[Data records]
·····

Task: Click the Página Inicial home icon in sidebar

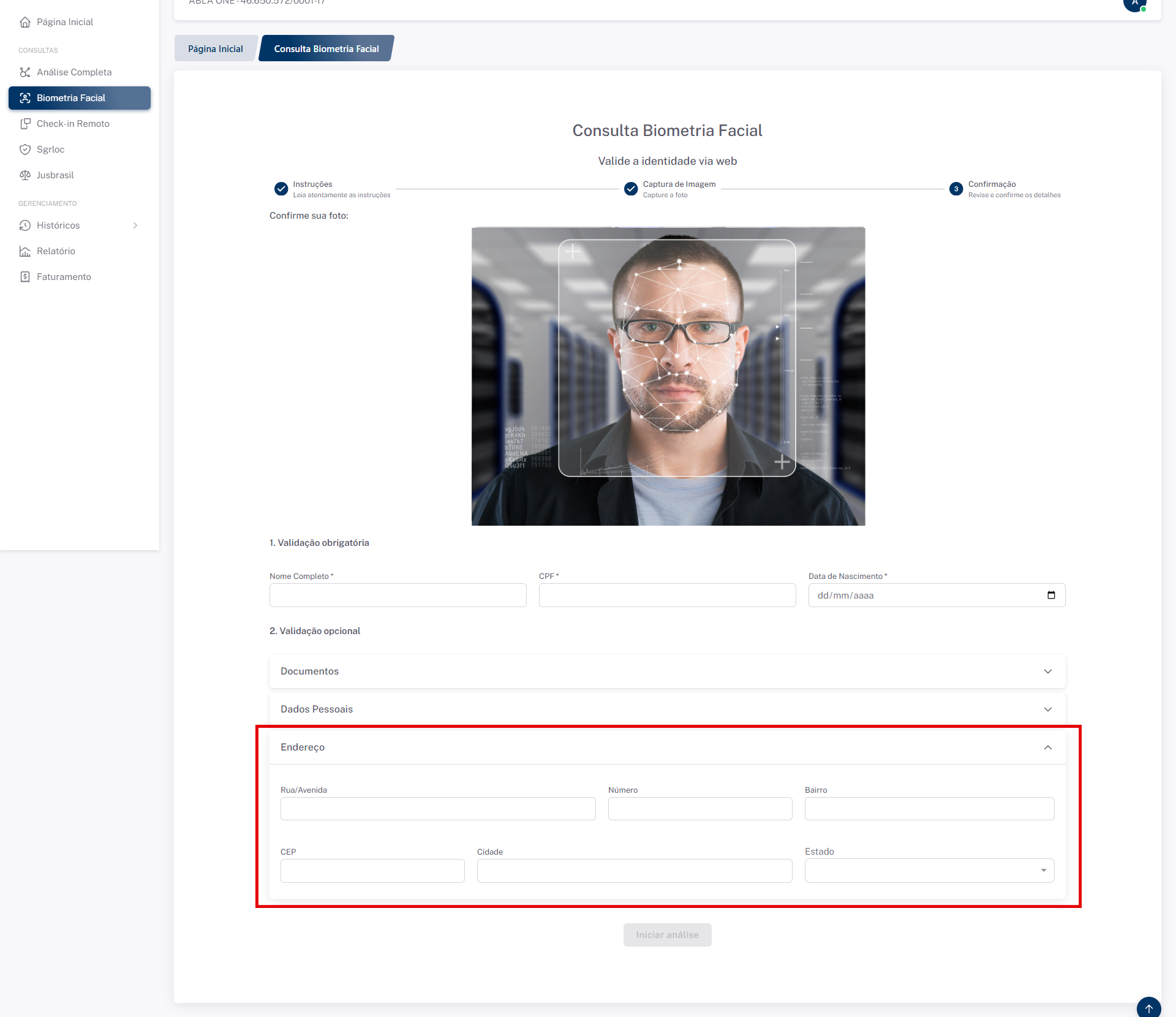Action: coord(25,22)
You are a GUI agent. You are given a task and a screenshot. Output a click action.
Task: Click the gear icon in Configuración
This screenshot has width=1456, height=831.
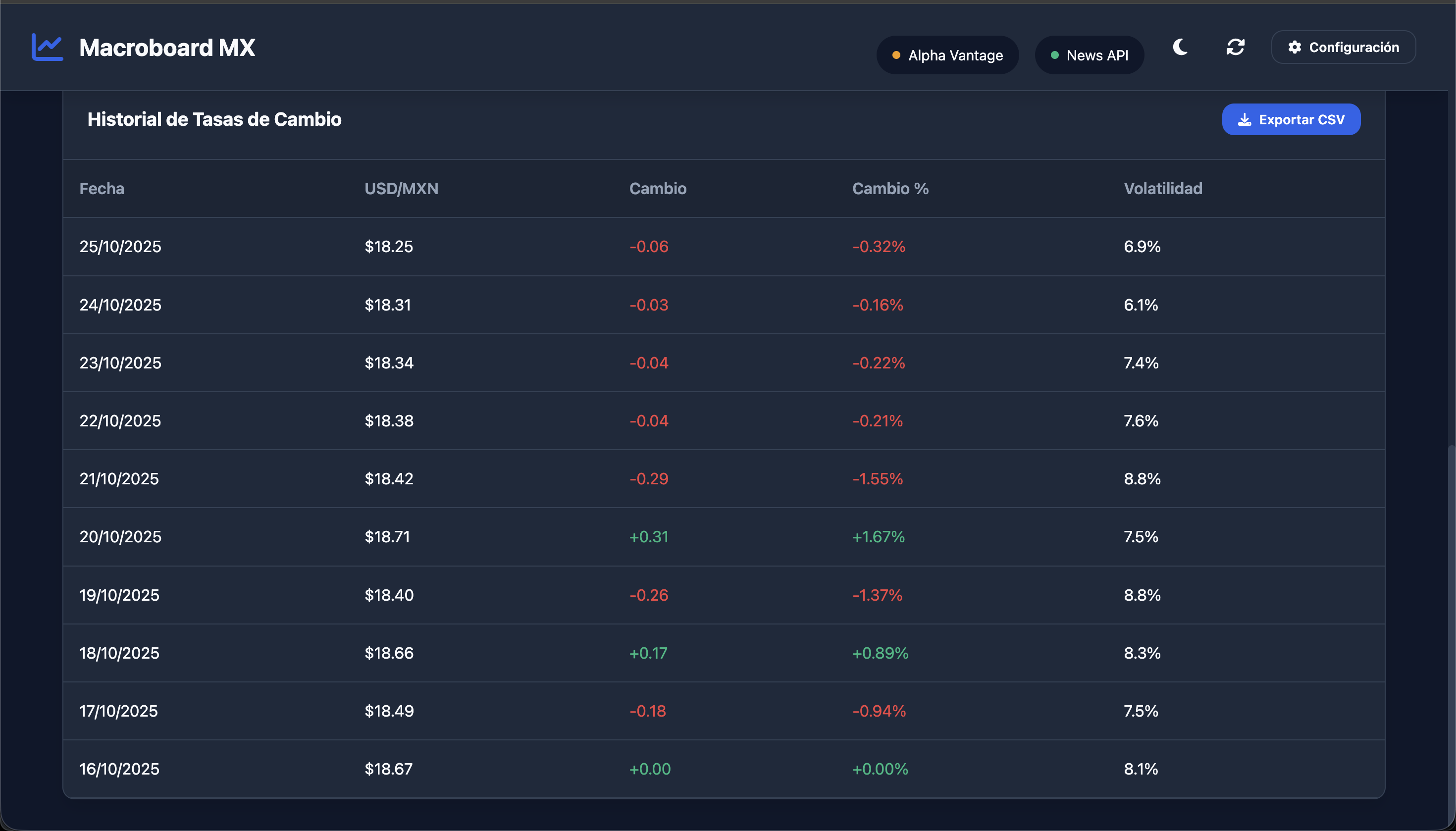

·····

TASK
Output only the lines running from the line with "You are a GUI" through the last line of the entries above, inclusive, with pictures excluded.

YOUR SOLUTION
You are a GUI agent. You are given a task and a screenshot. Output a click action.
Task: Click the gear icon in Configuración
This screenshot has width=1456, height=831.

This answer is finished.